BEGIN

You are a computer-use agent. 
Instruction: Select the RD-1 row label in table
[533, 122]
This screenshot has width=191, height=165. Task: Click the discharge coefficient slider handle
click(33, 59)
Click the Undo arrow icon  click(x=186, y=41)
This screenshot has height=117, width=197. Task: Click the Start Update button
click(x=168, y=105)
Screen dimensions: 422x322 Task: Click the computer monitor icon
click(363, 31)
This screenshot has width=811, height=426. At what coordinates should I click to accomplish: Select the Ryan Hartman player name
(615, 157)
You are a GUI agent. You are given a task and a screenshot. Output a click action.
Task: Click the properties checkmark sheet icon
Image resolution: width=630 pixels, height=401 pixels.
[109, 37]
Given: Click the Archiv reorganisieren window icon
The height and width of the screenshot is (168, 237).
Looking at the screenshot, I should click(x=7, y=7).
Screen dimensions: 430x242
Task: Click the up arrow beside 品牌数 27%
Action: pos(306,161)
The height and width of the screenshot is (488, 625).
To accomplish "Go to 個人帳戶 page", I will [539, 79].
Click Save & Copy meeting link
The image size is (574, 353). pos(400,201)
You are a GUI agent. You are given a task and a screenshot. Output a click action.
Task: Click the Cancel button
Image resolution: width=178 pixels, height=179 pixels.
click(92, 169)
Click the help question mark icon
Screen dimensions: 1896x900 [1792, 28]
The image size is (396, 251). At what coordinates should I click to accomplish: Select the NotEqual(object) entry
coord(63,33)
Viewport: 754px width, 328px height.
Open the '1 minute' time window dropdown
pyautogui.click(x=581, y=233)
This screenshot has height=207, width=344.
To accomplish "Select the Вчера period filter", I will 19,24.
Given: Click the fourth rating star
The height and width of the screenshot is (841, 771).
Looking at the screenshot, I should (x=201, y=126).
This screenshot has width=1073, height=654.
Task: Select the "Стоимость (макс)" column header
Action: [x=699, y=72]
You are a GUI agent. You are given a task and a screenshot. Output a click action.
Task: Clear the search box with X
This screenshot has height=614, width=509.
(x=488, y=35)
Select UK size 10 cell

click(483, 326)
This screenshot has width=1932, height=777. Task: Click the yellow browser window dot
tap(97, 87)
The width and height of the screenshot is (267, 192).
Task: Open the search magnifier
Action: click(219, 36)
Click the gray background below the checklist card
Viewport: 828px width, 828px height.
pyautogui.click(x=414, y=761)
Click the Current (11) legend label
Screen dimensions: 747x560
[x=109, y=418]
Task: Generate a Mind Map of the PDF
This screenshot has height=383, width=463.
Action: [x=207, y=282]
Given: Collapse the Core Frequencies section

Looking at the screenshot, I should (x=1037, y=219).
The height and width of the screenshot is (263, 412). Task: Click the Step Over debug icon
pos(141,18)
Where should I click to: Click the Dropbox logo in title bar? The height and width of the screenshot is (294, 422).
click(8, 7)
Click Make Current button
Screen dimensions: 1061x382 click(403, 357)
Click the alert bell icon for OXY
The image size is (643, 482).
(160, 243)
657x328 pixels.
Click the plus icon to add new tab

END

Instructions to follow:
Rewrite all of the entries above, changing every "GUI agent" to "screen agent" and leaving everything else untouched.

Output for this task:
You are a computer-use agent. 
Instruction: Select the RD-1 row label in table
[533, 122]
This screenshot has width=191, height=165. Task: Click the discharge coefficient slider handle
click(33, 59)
Click the Undo arrow icon  click(x=186, y=41)
This screenshot has height=117, width=197. Task: Click the Start Update button
click(x=168, y=105)
Screen dimensions: 422x322 Task: Click the computer monitor icon
click(363, 31)
This screenshot has width=811, height=426. At what coordinates should I click to accomplish: Select the Ryan Hartman player name
(615, 157)
You are a screen agent. You are given a task and a screenshot. Output a click action.
Task: Click the properties checkmark sheet icon
Image resolution: width=630 pixels, height=401 pixels.
[109, 37]
Given: Click the Archiv reorganisieren window icon
The height and width of the screenshot is (168, 237).
Looking at the screenshot, I should click(x=7, y=7).
Screen dimensions: 430x242
Task: Click the up arrow beside 品牌数 27%
Action: pos(306,161)
The height and width of the screenshot is (488, 625).
To accomplish "Go to 個人帳戶 page", I will [539, 79].
Click Save & Copy meeting link
The image size is (574, 353). pos(400,201)
You are a screen agent. You are given a task and a screenshot. Output a click action.
Task: Click the Cancel button
Image resolution: width=178 pixels, height=179 pixels.
click(92, 169)
Click the help question mark icon
Screen dimensions: 1896x900 [1792, 28]
The image size is (396, 251). At what coordinates should I click to accomplish: Select the NotEqual(object) entry
coord(63,33)
Viewport: 754px width, 328px height.
Open the '1 minute' time window dropdown
pyautogui.click(x=581, y=233)
This screenshot has height=207, width=344.
To accomplish "Select the Вчера period filter", I will 19,24.
Given: Click the fourth rating star
The height and width of the screenshot is (841, 771).
Looking at the screenshot, I should (x=201, y=126).
This screenshot has width=1073, height=654.
Task: Select the "Стоимость (макс)" column header
Action: [x=699, y=72]
You are a screen agent. You are given a task and a screenshot. Output a click action.
Task: Clear the search box with X
This screenshot has height=614, width=509.
(x=488, y=35)
Select UK size 10 cell

click(483, 326)
This screenshot has width=1932, height=777. Task: Click the yellow browser window dot
tap(97, 87)
The width and height of the screenshot is (267, 192).
Task: Open the search magnifier
Action: click(219, 36)
Click the gray background below the checklist card
Viewport: 828px width, 828px height.
pyautogui.click(x=414, y=761)
Click the Current (11) legend label
Screen dimensions: 747x560
[x=109, y=418]
Task: Generate a Mind Map of the PDF
This screenshot has height=383, width=463.
Action: [x=207, y=282]
Given: Collapse the Core Frequencies section

Looking at the screenshot, I should (x=1037, y=219).
The height and width of the screenshot is (263, 412). Task: Click the Step Over debug icon
pos(141,18)
Where should I click to: Click the Dropbox logo in title bar? The height and width of the screenshot is (294, 422).
click(8, 7)
Click Make Current button
Screen dimensions: 1061x382 click(403, 357)
Click the alert bell icon for OXY
The image size is (643, 482).
(160, 243)
657x328 pixels.
Click the plus icon to add new tab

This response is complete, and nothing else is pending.